And I believe that color descriptions like Apricot puce, Gasoline puce, Vibrant puce, Reddish puce, Amber puce. plus others too many to enumerate also have a place in desciptions of colors that are bordering on puce. as they kind of let you know that there are many nuances of amber in many of the shades of puce. BUT pure puce to me is Ricks square........


----------



## epackage (Nov 25, 2012)

PUCE


----------



## epackage (Nov 25, 2012)

Cobalt Puce Tealish


----------



## epackage (Nov 25, 2012)

Emerald Strawberry Olive Puce...


----------



## epackage (Nov 25, 2012)

Clear Puce..


----------



## epackage (Nov 25, 2012)

Invisi Puce


----------



## bottlekid76 (Nov 25, 2012)

> ORIGINAL:  andy volkerts
> 
> [8D] I dunno Tim, in your own post above you state that the boardman sodas are puce. The bottom one in your pic is, its the same color as Ricks square, I dont know from red or not but the smaller boardman soda in your pic is puce, and I dont see any red, although it takes red and blue to make purple or lavender which is puce. SO it seems we are arguing a moot point here. puce is a subjective color it seems, and you are not going to get a lot of agreement on what is pure legitamate puce. I think Ricks square is as close as we are going to get........we all see colors differently, at least we can agree on that[][]


 
 If you notice tho Andy I put a question mark after it. Puce? They both were described as puce with the latter purple one being said to be pure puce by Jeff when they sold in the ABA auctions. 

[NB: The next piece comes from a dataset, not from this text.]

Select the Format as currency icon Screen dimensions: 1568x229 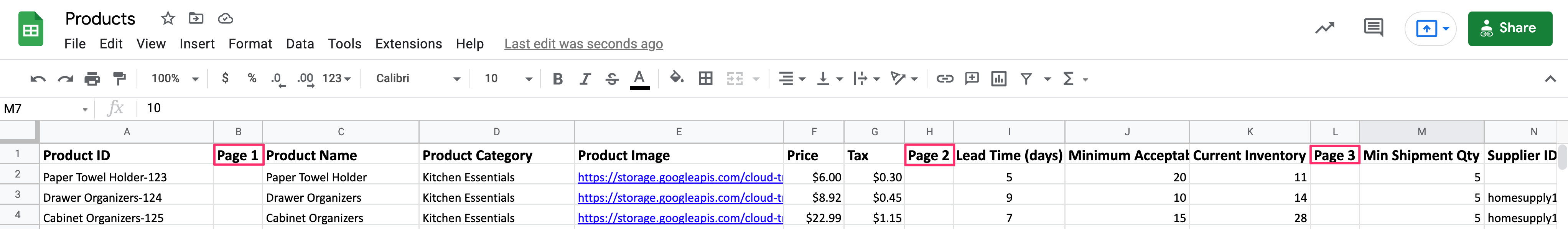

 The main reason for the post was to just help us get a better understanding of the true color, and also the influences. ex. peach puce, and the rest of the spectrum. No arguing, just trying to better define it since the word is so often misused. []

 ~Tim


----------



## bottlekid76 (Nov 25, 2012)

Jim... lol


----------



## epackage (Nov 25, 2012)

> ORIGINAL:  bottlekid76
> 
> 
> Jim... lol


 []


----------